Lie down. You don't have
. . .
"

His words are strange and yet I understand them

"Who are you? Where is your sword?" I ask. He stares. I cannot move. Finally I manage, "What are you doing here?"

"Want to go home," he whispers. "Back to the queen of cities."

The queen of cities. What the Greeks call Constantinople. So, he is a man of Mikkelgard. Perhaps it is not so strange to find him here, then. The Varangian seed has given some of the Mikkelgard Greeks the blood of Northmen. But I have still never seen a Greek here before. The newness of it overwhelms me.

At last, I find my feet. I begin to walk backwards; his grip on my neck carries him with me. Something is wrong. This man is no hero. He can't belong here.

"Please."

A flash of emotion breaks the tired monotony of my time here. It takes me a moment to recognize it as fear.

This strange man terrifies me.

"Get off!" I scream. "Let go of me!"

"Please
. . .
" he hisses, his eyes are wide and mad. The burned smell is overwhelming. "You don't have to
. . .
"

And then Illugi crashes into him, tearing him from me and smashing him to the ground. Illugi stomps viciously on him. Unlike the other heroes here, inured to pain, the strange man screams.

I strain for a glance at the man, but the
heerth
surges forward, carrying me with it. The benches. I must.

The "enemy" hall is not the incorruptible
valhal
. Like my shield
,
it gave way to axe strokes, flames and the bite of wood-worms long ago. Little stands apart from the foundation stones. A few rotting benches remain, and the defenders cluster around them, back-to-back. They snarl at us, feral in their desire to protect them.

Oddr is beside me. In life he was one of our
baersarks
, our battle-mad warriors. His insanity was legendary. He would spark it by chewing his shield edge. Here, the shield has been chewed to fragments, and much of his hand as well.

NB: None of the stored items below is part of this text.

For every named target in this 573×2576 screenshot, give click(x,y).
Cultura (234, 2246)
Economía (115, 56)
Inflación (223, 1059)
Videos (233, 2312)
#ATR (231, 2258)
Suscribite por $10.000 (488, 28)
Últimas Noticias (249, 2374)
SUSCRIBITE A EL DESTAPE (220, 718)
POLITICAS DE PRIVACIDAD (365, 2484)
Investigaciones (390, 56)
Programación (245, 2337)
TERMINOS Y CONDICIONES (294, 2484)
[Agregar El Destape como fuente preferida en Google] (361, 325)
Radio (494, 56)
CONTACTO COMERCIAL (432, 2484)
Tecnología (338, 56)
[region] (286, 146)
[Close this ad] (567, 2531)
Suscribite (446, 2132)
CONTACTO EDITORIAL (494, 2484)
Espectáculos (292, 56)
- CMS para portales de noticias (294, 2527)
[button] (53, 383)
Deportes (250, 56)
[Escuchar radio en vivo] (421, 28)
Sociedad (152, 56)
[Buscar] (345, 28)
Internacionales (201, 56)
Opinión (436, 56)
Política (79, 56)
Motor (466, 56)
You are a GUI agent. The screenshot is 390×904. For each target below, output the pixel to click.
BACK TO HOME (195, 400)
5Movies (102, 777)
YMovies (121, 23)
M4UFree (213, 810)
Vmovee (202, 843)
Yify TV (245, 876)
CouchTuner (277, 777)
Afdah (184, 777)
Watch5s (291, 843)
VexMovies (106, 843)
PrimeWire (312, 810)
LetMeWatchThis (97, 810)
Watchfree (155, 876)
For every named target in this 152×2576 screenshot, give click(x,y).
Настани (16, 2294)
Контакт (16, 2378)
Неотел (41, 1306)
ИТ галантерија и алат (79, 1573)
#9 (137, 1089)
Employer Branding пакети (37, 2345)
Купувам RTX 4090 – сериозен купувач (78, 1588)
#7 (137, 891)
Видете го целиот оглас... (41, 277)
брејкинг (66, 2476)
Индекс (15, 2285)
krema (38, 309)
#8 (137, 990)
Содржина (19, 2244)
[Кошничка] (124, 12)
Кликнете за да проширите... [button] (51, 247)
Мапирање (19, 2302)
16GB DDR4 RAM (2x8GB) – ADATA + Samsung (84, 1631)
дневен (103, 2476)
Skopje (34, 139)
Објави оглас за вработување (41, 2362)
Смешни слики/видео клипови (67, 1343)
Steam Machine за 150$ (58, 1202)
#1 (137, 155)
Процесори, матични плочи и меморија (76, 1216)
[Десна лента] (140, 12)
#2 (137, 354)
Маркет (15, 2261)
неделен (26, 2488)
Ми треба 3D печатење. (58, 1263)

"Heroes!" he croaks at me over the crunching of his hand. My father echoes the word in my mind. Oddr's face does not appear convinced by his own words. I don't have a chance to confirm this before the frenzy takes hold and he goes spinning into the melee, tossing bodies like rag-dolls with great sweeps of his battle hammer.

The
heerth
presses towards the benches, stomping the defenders underfoot. Something glints from the twirling heavens. It was probably lightning. No, it was too soft. Gentler. A shaft of wafting wheat. Groa's beautiful hair, falling from her neck to tickle my nose as I lay in her lap. Then there are wide eyes, a whispering voice, begging me, telling me that I don't have to . . .

Too fast. Too fast. The benches. I must. Stupid of course, the same thing happens every time.

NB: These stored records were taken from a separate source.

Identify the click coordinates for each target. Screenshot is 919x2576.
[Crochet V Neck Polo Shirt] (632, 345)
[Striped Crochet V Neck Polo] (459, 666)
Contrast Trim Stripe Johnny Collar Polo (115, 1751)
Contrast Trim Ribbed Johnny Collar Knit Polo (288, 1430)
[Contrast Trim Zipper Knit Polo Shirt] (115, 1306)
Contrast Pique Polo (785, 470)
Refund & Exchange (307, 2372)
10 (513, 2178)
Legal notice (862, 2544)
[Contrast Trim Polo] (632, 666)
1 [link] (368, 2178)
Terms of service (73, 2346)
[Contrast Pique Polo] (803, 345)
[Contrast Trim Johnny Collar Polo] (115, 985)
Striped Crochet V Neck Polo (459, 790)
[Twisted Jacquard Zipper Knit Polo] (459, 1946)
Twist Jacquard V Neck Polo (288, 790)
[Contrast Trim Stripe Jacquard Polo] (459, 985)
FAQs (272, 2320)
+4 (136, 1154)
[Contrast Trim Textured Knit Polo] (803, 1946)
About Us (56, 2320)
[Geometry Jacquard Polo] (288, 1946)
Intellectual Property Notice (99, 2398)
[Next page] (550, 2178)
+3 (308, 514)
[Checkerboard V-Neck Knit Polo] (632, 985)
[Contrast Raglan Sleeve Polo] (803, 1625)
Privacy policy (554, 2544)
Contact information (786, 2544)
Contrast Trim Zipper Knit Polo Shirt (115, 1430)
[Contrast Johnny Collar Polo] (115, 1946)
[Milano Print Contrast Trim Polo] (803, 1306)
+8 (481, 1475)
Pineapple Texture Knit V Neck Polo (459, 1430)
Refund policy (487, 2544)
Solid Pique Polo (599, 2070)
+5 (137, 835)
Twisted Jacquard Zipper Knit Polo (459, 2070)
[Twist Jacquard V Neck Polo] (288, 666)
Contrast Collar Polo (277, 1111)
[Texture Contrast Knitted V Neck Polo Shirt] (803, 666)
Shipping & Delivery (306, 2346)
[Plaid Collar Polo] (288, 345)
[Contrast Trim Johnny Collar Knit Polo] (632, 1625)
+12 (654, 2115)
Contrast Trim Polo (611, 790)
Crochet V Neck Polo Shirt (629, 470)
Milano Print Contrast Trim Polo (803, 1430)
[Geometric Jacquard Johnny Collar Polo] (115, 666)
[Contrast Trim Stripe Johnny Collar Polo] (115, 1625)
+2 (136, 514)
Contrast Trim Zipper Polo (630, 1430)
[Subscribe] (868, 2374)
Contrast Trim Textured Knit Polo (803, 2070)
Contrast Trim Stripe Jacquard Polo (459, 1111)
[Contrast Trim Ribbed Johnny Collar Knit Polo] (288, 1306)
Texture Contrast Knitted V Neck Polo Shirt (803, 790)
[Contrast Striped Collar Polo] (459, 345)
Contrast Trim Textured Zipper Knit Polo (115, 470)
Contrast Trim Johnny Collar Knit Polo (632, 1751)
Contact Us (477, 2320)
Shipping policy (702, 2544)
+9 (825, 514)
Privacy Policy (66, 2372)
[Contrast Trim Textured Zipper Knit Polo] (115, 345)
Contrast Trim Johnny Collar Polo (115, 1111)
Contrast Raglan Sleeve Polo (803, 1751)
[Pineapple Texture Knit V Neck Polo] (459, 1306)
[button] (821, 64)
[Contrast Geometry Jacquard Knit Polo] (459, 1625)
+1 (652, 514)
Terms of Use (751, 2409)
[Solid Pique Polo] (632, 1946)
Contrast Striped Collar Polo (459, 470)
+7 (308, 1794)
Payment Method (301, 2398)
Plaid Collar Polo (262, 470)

Just as the defenders look as if they will finally give way before us, the signal about goes up from the
heerth
as if for the first time.

" 'Ware arrows!"

"Shields up!"

My arm is so tired. The exhaustion, like the pain, is a dull undercurrent.

The hail of fire lets the defenders regroup. It throws us back from the benches and the ruins of the hall, as it has a thousand times before. Ten thousand. Who can remember?

Sword in your hand lad! Glorious! Glorious!
Shut up, you fool.

My back fetches up against something hard. I turn and crane my neck to see a
valkyr
, motionless, one arm outstretched in warning or encouragement. Her glass eyes stare blankly over the throng. One marble breast is exposed. Lightning reflects off the hard surface of the areola.

I stare up at her. "What do you want from us?" I shriek.

She does not reply. She doesn't have to. I can feel her like a tremor in my head. We fight because it amuses them. It is not for us to know why.

"It must end! When does it end?" But I already know the answer. It will end when they decide it should.

Until then, we fight like the heroes we are.

My father's voice explodes across my thoughts.
Hero! Back into it! The fray!
I stand and stare up at the
valkyr
. My father's voice repeats, more loudly this time.

Wide, mad eyes in my mind. The eyes of a Greek, a man of Mikkelgard. My nose fills with the stench of burning flesh. Something is different. The pain is no longer a background noise. It is genuine. Sharp, driving in my skull. Unpleasant, but a change.